* [제공된 자료]:
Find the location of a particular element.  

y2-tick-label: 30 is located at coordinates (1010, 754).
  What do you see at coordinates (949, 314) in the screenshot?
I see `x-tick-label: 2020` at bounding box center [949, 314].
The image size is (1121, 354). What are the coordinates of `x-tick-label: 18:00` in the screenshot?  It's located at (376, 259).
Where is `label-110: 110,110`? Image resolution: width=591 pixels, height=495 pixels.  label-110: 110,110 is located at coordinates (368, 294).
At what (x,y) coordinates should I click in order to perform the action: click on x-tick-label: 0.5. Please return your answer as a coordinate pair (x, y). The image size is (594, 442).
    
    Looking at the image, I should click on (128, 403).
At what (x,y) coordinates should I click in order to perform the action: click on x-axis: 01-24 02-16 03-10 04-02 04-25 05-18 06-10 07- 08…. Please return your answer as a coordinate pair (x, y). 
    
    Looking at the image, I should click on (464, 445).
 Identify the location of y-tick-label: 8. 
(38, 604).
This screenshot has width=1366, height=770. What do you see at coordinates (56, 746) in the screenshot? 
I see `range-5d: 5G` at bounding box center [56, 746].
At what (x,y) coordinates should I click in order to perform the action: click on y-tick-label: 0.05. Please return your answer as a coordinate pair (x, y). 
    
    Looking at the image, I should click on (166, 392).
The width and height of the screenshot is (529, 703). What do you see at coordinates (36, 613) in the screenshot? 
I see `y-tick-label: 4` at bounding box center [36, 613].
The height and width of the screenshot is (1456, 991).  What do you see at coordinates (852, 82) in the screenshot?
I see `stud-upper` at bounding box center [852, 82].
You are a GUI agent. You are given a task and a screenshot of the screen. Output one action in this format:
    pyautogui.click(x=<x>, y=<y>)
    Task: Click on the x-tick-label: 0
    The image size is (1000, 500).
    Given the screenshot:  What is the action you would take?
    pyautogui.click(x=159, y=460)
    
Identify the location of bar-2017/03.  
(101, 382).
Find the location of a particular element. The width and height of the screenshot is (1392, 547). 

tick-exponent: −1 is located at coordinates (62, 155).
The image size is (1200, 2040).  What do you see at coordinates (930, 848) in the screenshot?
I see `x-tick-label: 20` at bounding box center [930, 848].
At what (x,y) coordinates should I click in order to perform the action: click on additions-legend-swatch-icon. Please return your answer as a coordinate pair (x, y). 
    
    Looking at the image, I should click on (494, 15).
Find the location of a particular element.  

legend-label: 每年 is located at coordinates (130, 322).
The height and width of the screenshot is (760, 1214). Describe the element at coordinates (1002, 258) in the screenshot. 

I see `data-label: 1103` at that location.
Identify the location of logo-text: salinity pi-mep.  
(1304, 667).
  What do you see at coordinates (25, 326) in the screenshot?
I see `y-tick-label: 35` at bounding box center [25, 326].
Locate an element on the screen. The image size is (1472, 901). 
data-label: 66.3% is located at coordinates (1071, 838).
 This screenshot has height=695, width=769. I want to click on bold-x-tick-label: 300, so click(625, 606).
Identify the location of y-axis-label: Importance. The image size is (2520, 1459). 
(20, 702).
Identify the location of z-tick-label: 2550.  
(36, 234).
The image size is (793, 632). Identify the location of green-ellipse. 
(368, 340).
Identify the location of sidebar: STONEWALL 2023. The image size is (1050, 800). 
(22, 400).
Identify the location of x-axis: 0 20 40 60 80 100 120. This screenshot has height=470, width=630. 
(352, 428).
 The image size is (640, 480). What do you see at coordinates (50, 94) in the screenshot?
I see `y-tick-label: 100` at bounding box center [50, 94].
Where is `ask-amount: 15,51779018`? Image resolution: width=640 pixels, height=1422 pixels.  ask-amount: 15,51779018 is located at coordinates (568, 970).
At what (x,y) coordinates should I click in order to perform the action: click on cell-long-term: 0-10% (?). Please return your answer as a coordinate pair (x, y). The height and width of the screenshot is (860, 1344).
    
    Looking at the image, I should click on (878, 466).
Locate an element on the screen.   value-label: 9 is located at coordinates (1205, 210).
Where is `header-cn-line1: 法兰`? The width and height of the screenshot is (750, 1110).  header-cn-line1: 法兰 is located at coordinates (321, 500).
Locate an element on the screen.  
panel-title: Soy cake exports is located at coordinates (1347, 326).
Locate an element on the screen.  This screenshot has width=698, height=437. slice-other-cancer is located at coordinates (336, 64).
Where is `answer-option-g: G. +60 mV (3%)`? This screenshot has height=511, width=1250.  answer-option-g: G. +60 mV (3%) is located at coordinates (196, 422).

* [과제]: 위의 행 가운데 "resolution"라는 단어가 들어 있는 행을 모두 모아 옮겨 적으세요.

* [작성한 답안]:
Where is `label-110: 110,110`? Image resolution: width=591 pixels, height=495 pixels.  label-110: 110,110 is located at coordinates (368, 294).
Where is `ask-amount: 15,51779018`? Image resolution: width=640 pixels, height=1422 pixels.  ask-amount: 15,51779018 is located at coordinates (568, 970).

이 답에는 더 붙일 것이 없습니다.